A number of sub-strategies reoccur throughout the book and are worth summarising, because each on its own may seem to an extent innocuous and/ or reasonable and the casual observer may not recognise them as part of a more sinister whole:
– the devaluation of the public service ethos.…
– the fragmentation of non-elite society...
– disempowering universal franchise…
– the move to privatize education.…
– the avalanche of thinktanks, separate but interconnected, and persistently available to mainstream media….The program of conservatives is based on distrust of democracy —social and political liberalism — as the tyranny of the majority. The plan is to gain control of democracy though institutional dominance so as to impose economic liberalism as a social and political standard.
Economic liberalism tends toward hierarchical organization based on wealth, as the standard of "liberalism" in order to sidetrack political liberalism understood as government of the people, by the people and for the people.

__DATA PROVIDED__

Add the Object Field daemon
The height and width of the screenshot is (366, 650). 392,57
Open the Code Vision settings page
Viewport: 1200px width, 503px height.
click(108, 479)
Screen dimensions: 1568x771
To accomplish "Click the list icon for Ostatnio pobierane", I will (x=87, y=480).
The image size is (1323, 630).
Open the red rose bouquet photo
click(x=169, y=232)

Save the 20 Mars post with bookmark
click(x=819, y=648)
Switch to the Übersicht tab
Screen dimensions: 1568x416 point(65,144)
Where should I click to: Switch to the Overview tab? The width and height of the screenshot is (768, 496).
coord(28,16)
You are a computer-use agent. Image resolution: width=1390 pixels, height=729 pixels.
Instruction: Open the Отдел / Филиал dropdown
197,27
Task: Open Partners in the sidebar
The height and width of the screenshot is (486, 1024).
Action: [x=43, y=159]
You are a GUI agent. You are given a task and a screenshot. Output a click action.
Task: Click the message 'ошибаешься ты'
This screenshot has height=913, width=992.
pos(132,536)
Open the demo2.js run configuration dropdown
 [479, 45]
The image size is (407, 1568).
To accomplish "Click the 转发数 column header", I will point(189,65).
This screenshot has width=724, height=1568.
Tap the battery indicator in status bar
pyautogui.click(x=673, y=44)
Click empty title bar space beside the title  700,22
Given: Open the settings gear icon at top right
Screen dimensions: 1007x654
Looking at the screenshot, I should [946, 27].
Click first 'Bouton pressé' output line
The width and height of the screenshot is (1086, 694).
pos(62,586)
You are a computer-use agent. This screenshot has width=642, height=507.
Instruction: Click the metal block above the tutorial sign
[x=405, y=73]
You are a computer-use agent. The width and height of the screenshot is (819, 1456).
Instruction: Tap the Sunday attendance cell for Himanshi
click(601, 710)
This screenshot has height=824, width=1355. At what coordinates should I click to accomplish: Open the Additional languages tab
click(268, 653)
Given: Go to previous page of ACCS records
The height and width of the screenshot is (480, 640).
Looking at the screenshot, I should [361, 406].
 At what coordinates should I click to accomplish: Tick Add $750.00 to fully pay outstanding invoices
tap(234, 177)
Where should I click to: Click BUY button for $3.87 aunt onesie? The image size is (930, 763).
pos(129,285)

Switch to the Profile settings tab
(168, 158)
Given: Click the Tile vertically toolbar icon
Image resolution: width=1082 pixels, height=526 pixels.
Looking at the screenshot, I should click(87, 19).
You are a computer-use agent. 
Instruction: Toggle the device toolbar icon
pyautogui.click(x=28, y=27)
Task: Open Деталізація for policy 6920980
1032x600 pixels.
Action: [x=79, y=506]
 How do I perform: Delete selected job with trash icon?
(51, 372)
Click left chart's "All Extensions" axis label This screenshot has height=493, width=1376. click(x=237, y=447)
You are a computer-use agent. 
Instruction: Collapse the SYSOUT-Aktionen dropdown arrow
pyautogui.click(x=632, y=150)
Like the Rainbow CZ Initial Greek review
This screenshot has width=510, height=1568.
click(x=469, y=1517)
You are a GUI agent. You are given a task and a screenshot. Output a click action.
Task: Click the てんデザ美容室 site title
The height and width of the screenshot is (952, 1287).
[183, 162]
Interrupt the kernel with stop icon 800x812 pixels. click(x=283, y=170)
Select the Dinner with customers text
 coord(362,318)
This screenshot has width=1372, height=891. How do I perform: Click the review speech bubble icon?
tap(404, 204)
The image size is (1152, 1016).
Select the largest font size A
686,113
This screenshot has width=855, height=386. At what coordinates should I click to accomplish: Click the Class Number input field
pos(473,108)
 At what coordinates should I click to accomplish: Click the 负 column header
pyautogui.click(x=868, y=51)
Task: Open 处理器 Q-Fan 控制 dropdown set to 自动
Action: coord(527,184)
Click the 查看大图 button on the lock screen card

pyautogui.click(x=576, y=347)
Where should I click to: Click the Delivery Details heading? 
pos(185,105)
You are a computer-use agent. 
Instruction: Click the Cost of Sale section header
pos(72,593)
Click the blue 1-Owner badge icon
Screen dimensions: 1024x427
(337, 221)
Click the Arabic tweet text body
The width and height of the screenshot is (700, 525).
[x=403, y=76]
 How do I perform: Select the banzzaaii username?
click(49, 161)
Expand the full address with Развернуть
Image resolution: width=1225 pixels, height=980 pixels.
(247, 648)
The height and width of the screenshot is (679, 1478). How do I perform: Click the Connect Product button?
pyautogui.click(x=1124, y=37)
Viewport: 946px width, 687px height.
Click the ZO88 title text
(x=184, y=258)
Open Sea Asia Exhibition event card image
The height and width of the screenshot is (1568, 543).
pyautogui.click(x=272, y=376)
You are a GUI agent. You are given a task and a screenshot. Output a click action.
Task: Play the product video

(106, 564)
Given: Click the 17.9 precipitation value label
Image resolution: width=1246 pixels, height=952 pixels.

__TRY IT__
Please continue the passage on conservative sub-strategies and economic liberalism from its last sentence. The data plays no part in what comes next.

__RESPONSE TO THE EXERCISE__
However, this is not economic liberalism as such but its imposition though control of the levers of power through capturing the governmental apparatus. This is neoliberalism as the harnessing of government rather than excluding government as a force from the economy and society, which is the objective of anarchism. Neoliberalism is about using government control though control of the levers of power in a society.
The neoliberal objective is plutocracy, a plutonomy ruled by an oligarchy of private ownership.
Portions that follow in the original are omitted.